レインはここのところ不調みたいで、さっきも組んでいる子にコテンパンに負けていた。

剣術の時間には、ほんのちょっとアデル君と話せるのが、ことのほか楽しい。



・・・・・あと、3か月かあ、、、、逃げ切れないのかな?地の私は、まさにレインの嫌いなタイプ。これだけさらけ出せば、なにか先方様がアクションを起こしてくるだろう、と思っていたが、、、、駄目だったか?はあああああ、、、、、、


休憩が終わったので、アデル君の手を借りて起き上がる。飴が一つ、握りこんである。今日は、、、、何味かなあ、、、、、こんなささやかな楽しみで、ごまかしごまかしやり過ごしてきたが、、、、もう、本当に、、、、家出でもするか!!!

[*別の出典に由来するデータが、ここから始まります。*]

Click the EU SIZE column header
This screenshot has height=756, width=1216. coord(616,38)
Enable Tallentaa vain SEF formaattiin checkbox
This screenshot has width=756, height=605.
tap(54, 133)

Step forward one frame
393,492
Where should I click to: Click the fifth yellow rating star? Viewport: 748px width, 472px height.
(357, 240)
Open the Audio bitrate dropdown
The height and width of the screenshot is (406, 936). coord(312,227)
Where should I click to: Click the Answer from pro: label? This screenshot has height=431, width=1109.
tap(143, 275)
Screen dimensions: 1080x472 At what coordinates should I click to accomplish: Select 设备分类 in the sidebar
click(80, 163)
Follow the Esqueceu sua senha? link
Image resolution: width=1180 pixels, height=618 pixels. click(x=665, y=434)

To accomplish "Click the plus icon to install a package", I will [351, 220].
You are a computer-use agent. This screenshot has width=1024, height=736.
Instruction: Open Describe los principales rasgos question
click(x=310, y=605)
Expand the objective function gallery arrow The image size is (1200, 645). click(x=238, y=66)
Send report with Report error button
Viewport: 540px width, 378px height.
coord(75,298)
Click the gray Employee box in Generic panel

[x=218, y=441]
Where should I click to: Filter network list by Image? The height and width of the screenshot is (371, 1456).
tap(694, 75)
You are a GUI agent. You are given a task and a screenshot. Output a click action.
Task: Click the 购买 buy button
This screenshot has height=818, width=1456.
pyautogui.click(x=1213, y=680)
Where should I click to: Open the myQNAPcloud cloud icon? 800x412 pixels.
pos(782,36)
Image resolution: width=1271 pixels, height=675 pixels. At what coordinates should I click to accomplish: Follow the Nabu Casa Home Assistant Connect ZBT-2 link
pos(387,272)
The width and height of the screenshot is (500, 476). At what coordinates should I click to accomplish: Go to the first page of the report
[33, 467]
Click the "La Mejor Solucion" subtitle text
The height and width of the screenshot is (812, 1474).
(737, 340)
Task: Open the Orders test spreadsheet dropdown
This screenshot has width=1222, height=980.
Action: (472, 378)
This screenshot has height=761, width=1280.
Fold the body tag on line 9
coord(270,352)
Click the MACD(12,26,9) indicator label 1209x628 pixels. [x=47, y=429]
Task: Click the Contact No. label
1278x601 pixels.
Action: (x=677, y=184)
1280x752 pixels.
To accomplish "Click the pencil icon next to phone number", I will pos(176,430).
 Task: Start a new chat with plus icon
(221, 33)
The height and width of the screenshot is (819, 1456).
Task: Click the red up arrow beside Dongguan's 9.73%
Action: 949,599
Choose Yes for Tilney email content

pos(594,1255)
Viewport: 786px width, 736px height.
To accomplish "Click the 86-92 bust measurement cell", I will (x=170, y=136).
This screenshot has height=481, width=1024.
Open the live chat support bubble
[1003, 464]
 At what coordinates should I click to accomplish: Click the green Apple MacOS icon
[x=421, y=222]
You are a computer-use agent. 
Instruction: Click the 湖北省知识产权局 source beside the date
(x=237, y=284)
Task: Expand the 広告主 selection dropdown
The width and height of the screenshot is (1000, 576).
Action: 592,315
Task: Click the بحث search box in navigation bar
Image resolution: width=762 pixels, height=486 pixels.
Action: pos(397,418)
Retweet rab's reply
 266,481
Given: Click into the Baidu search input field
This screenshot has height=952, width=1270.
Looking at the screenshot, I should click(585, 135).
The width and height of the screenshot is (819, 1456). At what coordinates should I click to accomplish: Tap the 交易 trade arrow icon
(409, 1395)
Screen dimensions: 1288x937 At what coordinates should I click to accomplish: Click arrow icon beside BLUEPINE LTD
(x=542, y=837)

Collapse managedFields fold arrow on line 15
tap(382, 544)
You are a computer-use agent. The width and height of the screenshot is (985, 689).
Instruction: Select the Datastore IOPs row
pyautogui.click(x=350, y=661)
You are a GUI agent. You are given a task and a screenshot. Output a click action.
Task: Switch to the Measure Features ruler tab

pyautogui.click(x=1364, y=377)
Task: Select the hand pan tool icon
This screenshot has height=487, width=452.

ささっと飴を口に含んで、包み紙は丁寧に畳んでズボンのポケットに入れる。

・・・・今日は、チョコレート味だわ!!

つい、頬が緩む。


そうかあ、、、レインと結婚したら、もうアデル君は就職しちゃって、、、、もう誰も私に飴をくれたりしないんだわ、、、、


レインが、エミリーと係わってから、随分と性格が変わったらしい、ってキャサリン様は言っていたけど、、、、

まあ、、、、レインとは話してもいないから、私にはわからないけど、、、、


リリーちゃん?と良い仲だという噂も聞いた。まあ、これは、リリーちゃんが流しているんだろうけど。もうよくない?リリーちゃんで??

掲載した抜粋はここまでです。